→ **ACTION ITEM**
Reproduce each line from the records that holds "page".

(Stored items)
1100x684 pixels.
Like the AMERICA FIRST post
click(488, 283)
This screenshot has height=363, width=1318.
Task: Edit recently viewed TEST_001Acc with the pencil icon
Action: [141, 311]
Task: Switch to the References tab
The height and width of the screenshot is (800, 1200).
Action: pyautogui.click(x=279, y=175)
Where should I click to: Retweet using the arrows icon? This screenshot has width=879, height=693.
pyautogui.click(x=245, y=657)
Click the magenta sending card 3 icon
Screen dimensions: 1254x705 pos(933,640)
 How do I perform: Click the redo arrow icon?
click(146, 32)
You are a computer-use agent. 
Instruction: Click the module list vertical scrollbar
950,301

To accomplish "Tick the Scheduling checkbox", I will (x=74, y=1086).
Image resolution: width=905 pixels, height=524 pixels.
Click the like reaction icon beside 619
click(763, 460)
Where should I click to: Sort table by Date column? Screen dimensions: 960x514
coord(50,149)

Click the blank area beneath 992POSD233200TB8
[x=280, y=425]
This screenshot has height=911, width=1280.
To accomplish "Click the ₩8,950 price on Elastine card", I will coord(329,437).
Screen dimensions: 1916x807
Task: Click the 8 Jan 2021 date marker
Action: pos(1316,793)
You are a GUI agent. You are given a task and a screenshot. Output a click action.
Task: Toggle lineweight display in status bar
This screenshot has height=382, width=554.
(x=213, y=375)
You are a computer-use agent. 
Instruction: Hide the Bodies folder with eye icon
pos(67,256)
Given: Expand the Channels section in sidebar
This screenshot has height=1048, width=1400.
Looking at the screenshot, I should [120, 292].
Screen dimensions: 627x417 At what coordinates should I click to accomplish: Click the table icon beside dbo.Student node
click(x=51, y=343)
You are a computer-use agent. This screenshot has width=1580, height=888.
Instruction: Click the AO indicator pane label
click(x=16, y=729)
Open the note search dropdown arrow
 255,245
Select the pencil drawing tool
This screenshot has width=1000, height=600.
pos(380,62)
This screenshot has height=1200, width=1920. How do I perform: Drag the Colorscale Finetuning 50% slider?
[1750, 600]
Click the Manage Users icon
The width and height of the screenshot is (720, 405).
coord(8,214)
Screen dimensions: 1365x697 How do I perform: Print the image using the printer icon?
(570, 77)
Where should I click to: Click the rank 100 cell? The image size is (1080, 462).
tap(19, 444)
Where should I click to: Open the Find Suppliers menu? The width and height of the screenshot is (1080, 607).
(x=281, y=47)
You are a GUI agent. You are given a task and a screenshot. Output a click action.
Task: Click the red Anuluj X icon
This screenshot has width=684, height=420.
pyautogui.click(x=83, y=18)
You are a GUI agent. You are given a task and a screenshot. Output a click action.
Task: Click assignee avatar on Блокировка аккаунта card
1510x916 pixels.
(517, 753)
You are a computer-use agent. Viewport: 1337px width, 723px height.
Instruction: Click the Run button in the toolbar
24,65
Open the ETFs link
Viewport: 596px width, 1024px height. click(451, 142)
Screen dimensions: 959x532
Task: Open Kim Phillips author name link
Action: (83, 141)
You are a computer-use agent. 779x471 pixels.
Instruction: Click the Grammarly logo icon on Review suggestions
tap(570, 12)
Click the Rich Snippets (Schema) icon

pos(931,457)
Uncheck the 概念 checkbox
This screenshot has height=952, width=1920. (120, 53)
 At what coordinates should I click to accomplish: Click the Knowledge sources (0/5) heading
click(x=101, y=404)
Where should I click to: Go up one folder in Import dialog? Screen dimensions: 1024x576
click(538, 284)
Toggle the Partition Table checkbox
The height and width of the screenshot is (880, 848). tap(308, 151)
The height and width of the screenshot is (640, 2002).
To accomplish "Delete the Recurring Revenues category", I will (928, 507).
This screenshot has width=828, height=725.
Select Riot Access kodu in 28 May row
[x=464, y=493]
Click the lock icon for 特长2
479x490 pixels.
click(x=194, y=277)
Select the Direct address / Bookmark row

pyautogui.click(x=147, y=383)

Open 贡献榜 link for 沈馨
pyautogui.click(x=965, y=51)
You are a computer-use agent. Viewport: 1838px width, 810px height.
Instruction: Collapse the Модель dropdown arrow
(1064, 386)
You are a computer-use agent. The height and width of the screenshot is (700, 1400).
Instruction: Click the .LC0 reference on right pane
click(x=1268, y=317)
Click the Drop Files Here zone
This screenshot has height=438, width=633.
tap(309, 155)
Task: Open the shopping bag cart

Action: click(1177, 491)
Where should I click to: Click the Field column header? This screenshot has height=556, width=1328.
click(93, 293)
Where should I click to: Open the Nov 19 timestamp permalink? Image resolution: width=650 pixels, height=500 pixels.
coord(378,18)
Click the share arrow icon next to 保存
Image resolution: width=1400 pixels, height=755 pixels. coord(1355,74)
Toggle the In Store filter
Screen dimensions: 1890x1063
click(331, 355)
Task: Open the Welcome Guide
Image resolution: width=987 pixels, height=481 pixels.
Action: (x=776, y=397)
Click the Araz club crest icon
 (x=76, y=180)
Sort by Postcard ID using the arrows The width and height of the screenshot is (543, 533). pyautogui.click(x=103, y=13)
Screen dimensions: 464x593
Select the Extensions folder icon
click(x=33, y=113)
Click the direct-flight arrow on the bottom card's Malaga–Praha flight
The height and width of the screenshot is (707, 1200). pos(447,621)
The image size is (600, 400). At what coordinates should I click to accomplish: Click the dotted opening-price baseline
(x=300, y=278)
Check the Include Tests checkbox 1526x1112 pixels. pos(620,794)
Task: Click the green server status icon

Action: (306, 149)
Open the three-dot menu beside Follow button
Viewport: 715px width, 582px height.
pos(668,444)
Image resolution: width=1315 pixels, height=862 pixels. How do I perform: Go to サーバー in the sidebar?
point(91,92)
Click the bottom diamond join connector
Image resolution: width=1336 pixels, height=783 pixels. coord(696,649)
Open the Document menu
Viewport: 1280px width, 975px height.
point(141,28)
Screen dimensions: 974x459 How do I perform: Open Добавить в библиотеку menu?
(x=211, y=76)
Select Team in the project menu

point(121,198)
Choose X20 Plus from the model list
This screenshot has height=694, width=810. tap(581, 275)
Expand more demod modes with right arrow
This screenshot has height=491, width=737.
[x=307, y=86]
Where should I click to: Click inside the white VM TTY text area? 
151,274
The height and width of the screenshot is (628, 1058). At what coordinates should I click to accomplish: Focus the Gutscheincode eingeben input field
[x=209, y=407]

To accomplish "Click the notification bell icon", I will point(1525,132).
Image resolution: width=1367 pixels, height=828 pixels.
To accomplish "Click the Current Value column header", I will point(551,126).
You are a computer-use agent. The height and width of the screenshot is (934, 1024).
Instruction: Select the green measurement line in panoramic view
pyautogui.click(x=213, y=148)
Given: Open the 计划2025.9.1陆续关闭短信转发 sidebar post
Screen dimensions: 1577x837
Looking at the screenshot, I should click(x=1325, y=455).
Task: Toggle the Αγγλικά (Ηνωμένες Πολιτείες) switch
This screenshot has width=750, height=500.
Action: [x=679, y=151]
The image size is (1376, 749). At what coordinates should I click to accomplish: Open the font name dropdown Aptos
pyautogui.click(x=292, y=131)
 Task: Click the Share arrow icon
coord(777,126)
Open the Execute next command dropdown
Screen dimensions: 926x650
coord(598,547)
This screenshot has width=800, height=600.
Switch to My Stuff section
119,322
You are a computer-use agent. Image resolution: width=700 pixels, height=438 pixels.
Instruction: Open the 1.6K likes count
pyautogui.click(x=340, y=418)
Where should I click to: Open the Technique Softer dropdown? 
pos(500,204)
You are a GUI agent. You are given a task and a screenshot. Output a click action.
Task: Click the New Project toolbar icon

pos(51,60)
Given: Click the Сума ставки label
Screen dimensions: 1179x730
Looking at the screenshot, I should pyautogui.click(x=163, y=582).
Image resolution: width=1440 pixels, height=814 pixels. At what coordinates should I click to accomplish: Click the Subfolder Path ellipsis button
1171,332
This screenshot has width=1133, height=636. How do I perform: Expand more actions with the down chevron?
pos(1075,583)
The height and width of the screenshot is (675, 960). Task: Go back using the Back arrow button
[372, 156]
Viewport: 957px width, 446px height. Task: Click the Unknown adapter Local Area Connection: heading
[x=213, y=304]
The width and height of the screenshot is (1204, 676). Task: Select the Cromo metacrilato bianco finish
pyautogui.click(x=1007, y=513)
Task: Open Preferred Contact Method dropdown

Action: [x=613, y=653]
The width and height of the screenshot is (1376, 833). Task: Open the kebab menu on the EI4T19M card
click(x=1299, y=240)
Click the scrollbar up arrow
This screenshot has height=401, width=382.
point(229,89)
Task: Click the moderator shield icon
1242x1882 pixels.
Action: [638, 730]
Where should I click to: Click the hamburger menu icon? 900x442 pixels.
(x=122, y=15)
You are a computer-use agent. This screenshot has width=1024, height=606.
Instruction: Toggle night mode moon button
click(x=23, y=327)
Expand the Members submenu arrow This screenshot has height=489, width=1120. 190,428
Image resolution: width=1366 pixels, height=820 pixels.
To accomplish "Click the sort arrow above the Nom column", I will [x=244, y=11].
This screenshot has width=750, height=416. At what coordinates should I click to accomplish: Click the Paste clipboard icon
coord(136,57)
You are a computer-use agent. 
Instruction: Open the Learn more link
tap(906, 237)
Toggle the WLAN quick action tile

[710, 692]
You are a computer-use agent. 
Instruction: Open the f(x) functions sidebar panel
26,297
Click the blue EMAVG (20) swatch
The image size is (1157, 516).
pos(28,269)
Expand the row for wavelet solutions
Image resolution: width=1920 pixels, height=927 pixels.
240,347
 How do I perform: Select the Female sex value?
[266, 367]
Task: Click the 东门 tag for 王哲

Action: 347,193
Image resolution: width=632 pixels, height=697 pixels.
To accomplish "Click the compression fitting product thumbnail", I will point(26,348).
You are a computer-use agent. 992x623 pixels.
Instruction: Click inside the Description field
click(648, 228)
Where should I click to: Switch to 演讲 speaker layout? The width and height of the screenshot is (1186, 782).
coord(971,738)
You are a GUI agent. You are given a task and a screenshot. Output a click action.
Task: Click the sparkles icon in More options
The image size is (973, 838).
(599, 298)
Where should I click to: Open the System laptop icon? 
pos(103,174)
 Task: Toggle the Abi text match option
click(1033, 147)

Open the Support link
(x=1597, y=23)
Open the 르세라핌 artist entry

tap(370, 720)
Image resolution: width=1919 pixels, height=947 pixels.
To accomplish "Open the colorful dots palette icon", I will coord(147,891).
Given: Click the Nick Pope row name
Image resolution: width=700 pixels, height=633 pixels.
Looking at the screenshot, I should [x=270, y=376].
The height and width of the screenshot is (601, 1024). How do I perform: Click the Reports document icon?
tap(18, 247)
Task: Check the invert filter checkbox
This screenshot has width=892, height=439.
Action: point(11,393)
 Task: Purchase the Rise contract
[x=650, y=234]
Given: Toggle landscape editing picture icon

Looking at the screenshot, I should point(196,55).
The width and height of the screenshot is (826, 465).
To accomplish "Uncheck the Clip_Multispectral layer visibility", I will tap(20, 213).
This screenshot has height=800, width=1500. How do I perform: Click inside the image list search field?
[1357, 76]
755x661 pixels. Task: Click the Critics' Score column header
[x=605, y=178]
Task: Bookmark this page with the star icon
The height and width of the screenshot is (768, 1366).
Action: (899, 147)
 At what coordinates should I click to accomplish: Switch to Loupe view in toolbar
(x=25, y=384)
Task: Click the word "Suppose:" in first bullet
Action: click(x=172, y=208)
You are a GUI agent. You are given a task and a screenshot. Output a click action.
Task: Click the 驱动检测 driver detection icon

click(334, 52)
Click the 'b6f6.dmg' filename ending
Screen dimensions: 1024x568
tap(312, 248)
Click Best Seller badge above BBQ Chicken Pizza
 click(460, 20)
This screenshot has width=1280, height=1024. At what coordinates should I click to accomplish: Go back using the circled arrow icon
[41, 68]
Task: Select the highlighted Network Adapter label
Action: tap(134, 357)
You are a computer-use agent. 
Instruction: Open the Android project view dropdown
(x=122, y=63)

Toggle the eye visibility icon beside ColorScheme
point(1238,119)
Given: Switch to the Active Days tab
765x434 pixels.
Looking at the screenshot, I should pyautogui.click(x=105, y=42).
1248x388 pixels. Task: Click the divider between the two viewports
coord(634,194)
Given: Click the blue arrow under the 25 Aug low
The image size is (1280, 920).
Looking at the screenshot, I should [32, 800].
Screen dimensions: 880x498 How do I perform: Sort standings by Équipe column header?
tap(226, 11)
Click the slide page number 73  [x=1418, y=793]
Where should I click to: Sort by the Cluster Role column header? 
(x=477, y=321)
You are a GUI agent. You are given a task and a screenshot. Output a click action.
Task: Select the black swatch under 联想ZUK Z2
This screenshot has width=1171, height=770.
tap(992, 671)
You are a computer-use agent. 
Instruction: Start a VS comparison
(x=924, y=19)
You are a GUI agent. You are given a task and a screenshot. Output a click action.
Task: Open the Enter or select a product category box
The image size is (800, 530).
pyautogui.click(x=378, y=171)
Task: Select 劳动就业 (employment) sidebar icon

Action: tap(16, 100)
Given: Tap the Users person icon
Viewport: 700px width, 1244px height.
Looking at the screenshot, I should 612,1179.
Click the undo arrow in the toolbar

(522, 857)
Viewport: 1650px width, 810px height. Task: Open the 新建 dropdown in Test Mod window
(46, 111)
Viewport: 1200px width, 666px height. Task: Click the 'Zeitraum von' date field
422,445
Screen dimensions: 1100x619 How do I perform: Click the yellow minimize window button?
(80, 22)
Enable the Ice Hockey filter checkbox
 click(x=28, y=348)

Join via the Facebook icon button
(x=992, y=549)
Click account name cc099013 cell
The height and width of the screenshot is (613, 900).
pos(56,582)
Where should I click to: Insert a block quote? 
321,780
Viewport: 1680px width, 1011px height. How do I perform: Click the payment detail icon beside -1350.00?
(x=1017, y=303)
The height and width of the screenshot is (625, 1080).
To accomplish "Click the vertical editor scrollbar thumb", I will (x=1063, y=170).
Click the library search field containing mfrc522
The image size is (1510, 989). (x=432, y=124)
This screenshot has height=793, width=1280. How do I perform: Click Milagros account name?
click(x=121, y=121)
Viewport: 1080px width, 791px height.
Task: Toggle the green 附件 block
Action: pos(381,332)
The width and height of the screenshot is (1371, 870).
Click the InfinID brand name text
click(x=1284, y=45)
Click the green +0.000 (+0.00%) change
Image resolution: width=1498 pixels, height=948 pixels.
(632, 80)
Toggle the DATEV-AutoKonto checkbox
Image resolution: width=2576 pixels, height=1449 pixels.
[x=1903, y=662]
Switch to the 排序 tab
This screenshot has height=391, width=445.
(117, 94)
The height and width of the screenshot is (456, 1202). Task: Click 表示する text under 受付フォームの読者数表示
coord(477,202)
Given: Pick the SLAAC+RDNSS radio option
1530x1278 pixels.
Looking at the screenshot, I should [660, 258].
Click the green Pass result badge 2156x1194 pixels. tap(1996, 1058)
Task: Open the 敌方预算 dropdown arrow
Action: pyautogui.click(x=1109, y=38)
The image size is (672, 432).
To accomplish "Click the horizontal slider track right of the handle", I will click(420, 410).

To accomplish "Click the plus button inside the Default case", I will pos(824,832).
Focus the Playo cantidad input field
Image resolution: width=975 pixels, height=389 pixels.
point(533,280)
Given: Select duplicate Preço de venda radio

→ **ANSWER AREA**
Task: Bookmark this page with the star icon
Click the slide page number 73  [x=1418, y=793]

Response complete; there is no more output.